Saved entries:
= Beginning of Section =
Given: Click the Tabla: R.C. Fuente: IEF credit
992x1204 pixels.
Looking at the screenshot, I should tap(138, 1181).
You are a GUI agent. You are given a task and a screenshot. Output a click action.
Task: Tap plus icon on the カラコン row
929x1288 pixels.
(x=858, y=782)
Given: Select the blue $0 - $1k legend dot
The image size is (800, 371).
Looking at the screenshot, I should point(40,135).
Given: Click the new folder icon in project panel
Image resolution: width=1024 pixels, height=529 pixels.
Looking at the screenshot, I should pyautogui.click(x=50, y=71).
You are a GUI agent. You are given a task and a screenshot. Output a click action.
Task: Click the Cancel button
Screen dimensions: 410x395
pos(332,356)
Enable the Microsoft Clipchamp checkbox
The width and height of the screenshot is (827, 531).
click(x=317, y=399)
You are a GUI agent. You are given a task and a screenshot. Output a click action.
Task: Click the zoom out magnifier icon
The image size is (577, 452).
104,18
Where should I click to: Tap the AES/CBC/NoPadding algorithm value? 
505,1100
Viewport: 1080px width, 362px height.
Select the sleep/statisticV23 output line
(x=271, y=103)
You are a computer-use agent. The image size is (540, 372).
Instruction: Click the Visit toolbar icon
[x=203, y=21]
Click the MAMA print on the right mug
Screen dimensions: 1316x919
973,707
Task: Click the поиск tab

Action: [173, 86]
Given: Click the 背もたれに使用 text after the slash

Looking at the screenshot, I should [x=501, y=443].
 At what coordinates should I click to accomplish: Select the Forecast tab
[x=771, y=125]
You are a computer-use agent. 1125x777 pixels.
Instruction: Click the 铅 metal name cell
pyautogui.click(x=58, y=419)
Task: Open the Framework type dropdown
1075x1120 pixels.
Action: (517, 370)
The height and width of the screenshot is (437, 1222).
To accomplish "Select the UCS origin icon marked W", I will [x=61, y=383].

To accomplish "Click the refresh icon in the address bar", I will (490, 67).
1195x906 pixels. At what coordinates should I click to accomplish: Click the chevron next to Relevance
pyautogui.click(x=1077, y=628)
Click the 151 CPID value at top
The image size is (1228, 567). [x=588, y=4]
= End of Section =
What is expected:
Each line of the data that holds the word "computer" should be copied.

Response to this exercise:
You are a computer-use agent. The image size is (540, 372).
You are a computer-use agent. 1125x777 pixels.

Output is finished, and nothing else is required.